Le président de la Fédération centrafricaine de football, Patrice-Edouard Ngaïssona, a été arrêté mercredi en France pour “crimes de guerre” et “crimes contre l’humanité”, a annoncé la Cour pénale internationale (CPI).
“M. Patrice-Edouard Ngaïssona a été arrêté par les autorités de la République française conformément à un mandat d’arrêt” délivré par la Cour en décembre 2018, a indiqué la CPI dans un communiqué.
Brièvement ministre des Sports en Centrafrique, M. Ngaïssona est poursuivi pour sa responsabilité pénale présumée dans des crimes de guerre et crimes contre l’humanité commis dans l’ouest de la République centrafricaine entre septembre 2013 et décembre 2014, a précisé la Cour.
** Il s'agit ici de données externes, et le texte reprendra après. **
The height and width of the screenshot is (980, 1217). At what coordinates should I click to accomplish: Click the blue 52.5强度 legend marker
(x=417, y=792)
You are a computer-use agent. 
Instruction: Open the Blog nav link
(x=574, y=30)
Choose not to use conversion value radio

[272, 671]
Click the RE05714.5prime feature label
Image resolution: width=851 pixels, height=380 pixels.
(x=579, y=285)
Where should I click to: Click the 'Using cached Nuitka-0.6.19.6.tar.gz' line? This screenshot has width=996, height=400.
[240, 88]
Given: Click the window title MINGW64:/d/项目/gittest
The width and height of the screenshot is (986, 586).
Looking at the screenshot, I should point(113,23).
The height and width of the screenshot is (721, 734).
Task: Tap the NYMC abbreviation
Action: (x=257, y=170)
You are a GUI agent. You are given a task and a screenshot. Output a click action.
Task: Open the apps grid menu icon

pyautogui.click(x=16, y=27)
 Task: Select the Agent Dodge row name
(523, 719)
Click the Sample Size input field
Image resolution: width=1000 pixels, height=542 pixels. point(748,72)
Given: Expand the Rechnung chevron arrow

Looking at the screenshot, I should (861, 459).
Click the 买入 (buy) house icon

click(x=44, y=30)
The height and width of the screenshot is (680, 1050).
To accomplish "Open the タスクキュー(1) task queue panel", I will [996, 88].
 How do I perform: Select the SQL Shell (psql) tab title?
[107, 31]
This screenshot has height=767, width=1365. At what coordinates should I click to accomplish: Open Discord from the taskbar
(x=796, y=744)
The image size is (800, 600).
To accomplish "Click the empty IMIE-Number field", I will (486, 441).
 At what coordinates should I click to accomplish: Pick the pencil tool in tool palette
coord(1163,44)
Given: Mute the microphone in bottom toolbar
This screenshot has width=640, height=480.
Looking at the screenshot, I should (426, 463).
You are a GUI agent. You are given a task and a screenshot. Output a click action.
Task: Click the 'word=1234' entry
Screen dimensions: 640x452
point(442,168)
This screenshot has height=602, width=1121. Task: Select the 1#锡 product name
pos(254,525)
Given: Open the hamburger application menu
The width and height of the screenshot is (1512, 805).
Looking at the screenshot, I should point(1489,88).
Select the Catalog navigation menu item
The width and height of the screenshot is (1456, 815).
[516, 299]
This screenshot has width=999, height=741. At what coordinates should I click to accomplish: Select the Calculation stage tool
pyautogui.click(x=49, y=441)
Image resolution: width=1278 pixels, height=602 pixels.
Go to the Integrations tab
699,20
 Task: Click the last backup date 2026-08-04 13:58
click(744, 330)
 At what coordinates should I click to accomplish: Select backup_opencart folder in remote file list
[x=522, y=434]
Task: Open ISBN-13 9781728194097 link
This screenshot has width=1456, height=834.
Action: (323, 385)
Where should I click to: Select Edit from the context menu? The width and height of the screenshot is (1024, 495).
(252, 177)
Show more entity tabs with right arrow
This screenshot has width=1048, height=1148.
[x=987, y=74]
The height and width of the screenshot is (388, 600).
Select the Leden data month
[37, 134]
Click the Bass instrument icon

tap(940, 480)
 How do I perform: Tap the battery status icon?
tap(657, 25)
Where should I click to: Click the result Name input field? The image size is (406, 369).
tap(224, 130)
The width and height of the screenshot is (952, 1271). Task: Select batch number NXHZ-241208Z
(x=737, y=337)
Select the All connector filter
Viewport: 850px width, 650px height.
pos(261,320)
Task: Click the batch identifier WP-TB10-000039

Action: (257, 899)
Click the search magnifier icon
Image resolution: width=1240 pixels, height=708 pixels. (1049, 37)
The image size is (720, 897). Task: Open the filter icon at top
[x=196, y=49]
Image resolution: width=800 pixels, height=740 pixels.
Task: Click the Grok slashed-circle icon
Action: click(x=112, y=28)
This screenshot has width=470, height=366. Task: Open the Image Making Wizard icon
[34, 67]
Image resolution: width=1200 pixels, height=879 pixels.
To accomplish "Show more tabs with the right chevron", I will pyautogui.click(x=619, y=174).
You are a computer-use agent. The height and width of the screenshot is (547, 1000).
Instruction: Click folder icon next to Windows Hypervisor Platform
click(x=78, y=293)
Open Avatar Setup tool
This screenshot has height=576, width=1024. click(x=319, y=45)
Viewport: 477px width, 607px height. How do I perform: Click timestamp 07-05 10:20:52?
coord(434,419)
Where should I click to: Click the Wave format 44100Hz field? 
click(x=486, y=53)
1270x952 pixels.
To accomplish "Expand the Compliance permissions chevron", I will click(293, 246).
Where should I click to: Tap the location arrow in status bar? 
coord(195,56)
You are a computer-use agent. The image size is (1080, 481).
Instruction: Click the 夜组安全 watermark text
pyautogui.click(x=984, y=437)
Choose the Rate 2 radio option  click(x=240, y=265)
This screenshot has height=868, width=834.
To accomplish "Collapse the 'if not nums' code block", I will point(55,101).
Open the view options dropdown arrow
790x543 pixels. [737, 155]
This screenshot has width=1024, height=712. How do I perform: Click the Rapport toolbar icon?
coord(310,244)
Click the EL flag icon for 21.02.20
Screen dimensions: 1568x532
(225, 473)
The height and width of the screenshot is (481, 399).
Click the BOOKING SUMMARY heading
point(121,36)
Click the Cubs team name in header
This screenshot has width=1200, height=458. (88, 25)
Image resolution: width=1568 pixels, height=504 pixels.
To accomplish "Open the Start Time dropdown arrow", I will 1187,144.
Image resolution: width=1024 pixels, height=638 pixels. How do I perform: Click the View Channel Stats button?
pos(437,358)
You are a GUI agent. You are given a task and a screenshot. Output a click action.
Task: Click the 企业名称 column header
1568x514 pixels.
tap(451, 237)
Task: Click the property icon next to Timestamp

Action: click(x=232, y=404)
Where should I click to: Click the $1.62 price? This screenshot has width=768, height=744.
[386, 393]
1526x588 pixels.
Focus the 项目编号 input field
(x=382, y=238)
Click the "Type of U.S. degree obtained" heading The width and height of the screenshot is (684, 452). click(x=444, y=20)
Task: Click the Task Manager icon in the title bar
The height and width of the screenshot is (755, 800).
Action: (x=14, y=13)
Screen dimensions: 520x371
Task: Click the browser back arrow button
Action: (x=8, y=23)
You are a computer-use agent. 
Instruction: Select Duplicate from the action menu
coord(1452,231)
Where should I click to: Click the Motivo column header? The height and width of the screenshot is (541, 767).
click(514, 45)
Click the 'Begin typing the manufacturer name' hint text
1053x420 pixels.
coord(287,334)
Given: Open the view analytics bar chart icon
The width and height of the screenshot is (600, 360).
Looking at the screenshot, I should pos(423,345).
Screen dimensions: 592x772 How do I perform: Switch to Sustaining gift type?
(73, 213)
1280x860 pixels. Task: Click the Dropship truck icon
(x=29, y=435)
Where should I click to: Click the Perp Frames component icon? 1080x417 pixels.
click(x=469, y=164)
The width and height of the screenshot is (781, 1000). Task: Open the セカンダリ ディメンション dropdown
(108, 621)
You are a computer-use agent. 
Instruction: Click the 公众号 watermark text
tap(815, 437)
Malgré un lourd passif en Centrafrique à la tête des milices antibalaka, M. Ngaïssona avait été élu en février au comité exécutif de la Confédération africaine de football (CAF).
Personnage controversé, il préside également la région centre de la confédération ou UNIFFAC (Union des Fédérations de football d’Afrique centrale).
Son nom est régulièrement cité dans les rapports de l’ONU et dans les notes d’enquête de la justice centrafricaine comme l’un des chefs des milices antibalaka qui ont semé la terreur dans le pays.